EXERCISE DATA:

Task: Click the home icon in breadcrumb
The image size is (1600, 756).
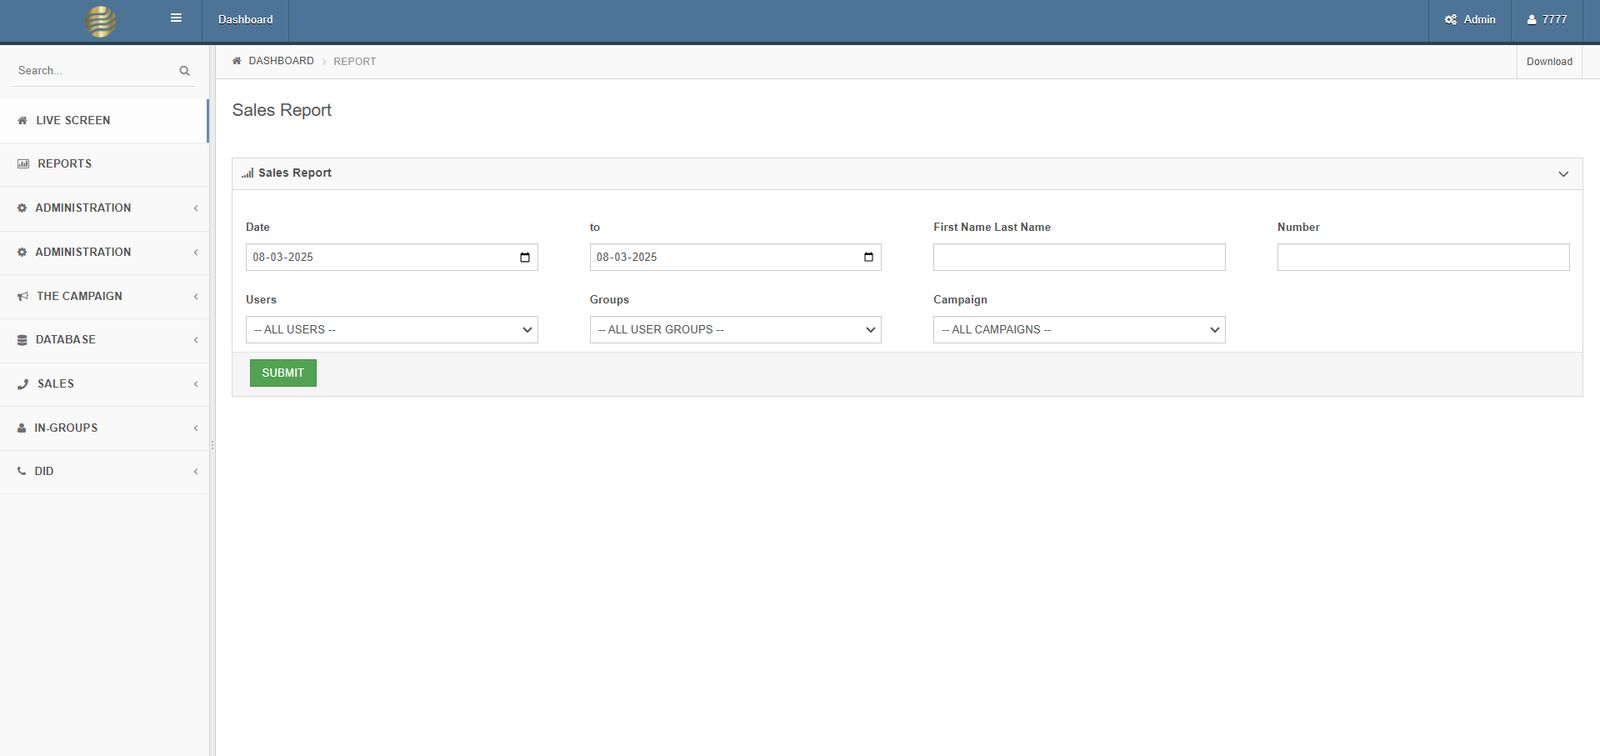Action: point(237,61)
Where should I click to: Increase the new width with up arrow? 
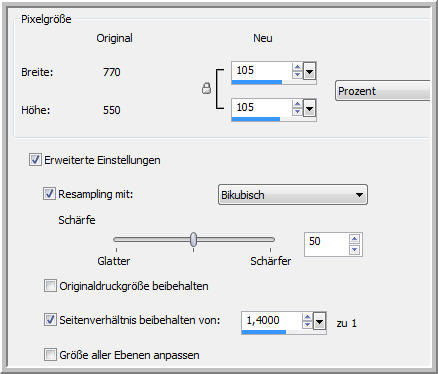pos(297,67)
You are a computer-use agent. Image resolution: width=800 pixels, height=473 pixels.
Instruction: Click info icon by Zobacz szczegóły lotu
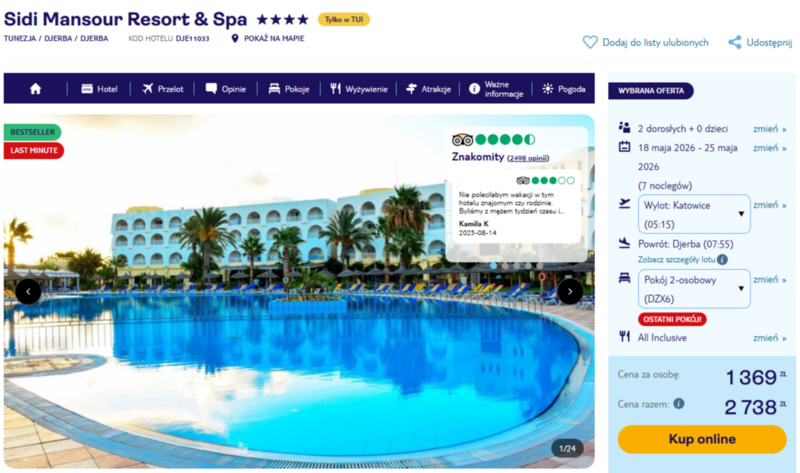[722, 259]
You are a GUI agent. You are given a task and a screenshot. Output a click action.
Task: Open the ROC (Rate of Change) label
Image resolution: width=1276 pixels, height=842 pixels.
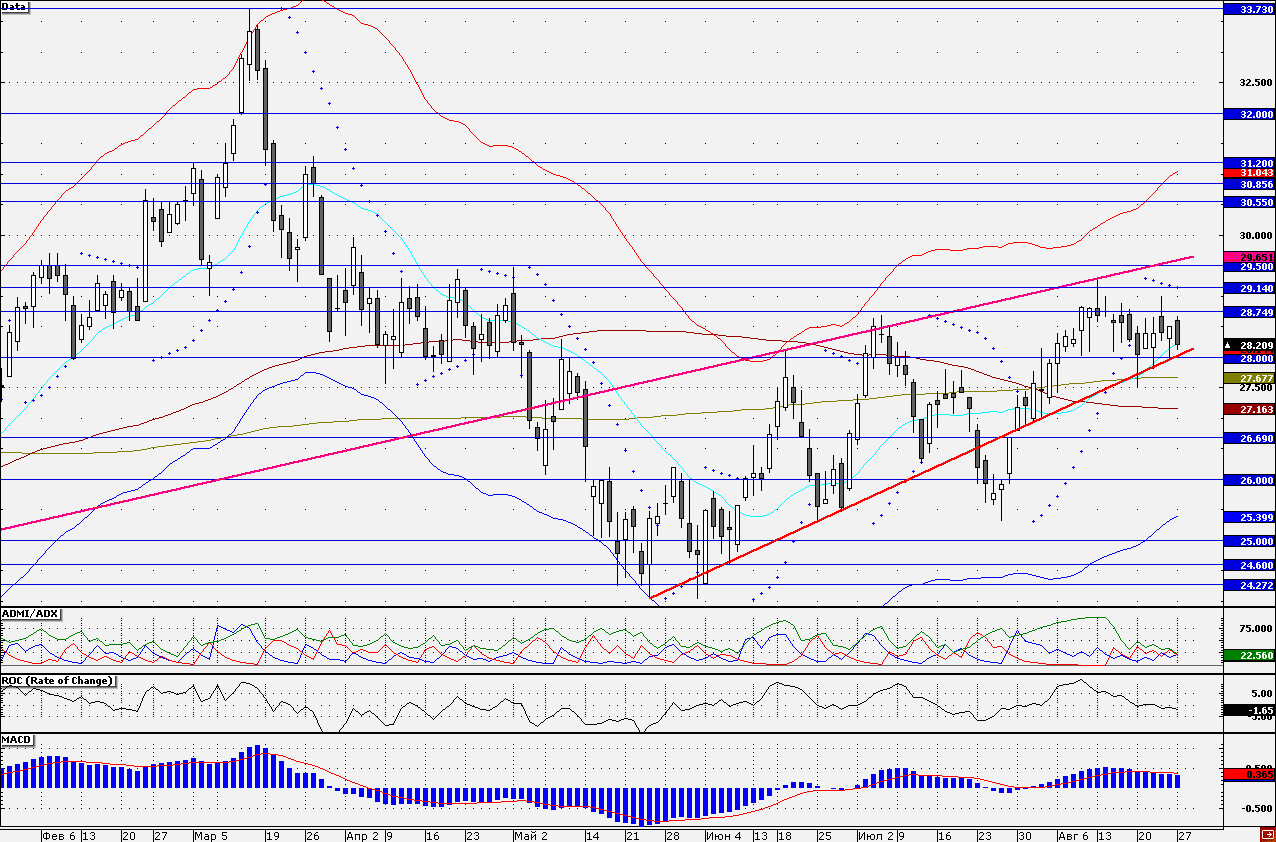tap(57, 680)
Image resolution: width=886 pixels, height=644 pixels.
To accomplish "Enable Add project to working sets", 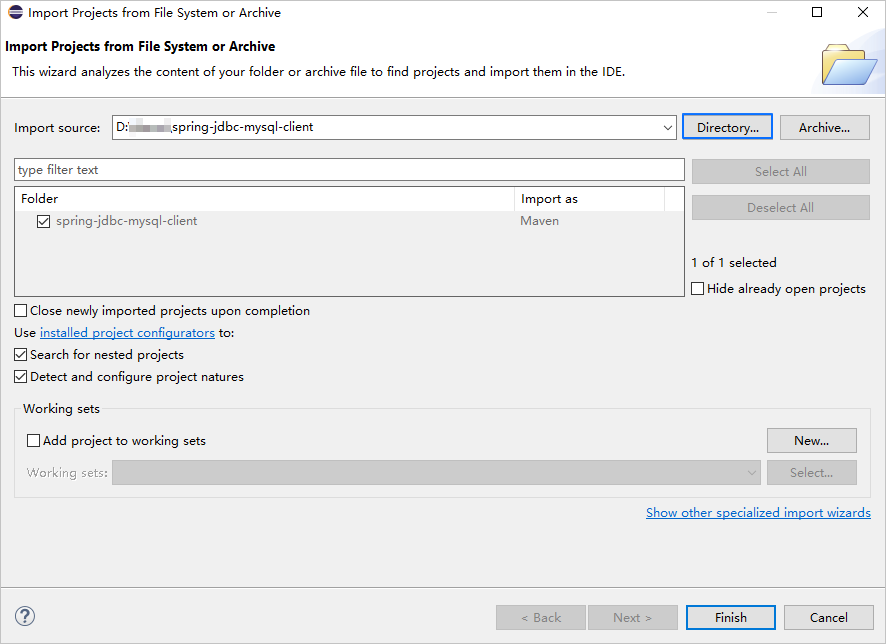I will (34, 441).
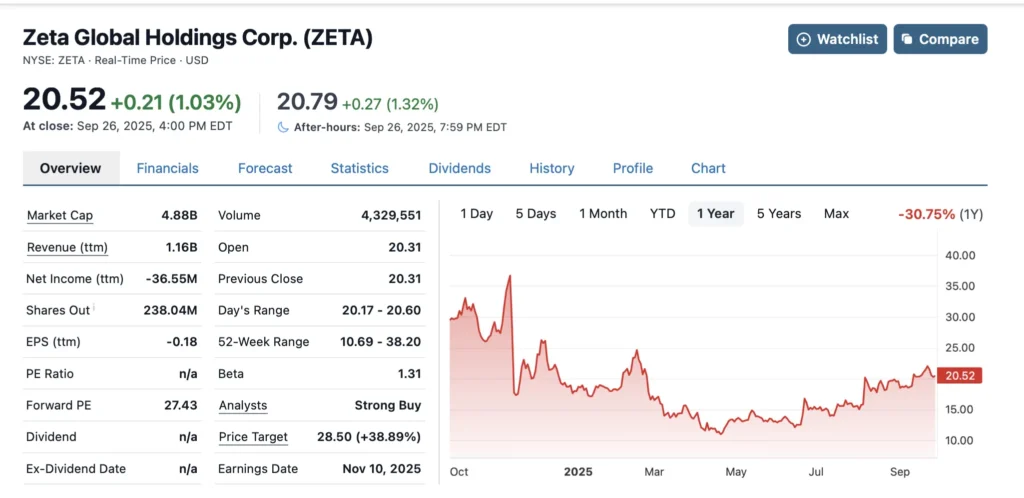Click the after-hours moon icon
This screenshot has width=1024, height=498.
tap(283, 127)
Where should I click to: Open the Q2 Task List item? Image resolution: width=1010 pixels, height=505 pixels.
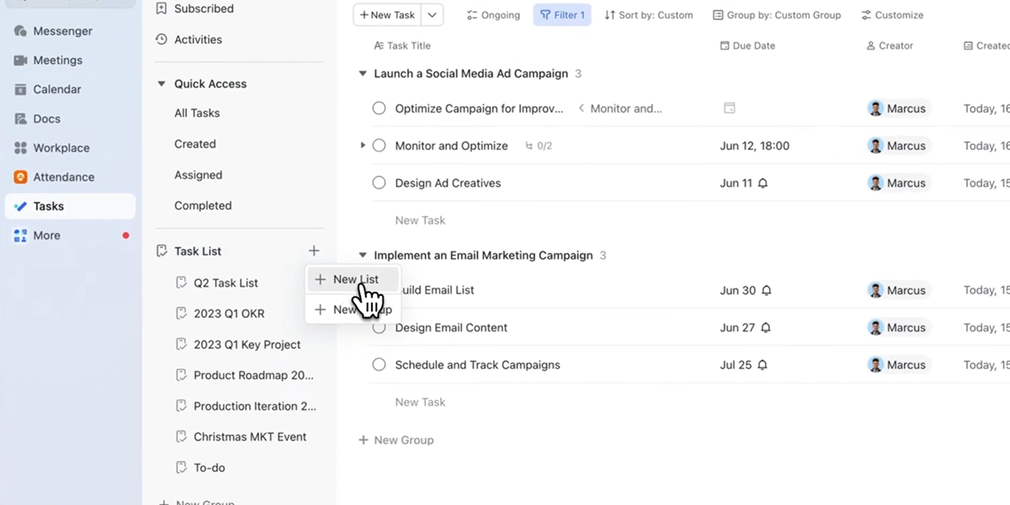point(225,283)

THE TASK: Go through the entries. Report every line that contains the word "agent".

RESULT OF THIS TASK:
You are a computer-use agent. Image resolution: width=800 pixels, height=473 pixels.
You are a GUI agent. You are given a task and a screenshot. Output a click action.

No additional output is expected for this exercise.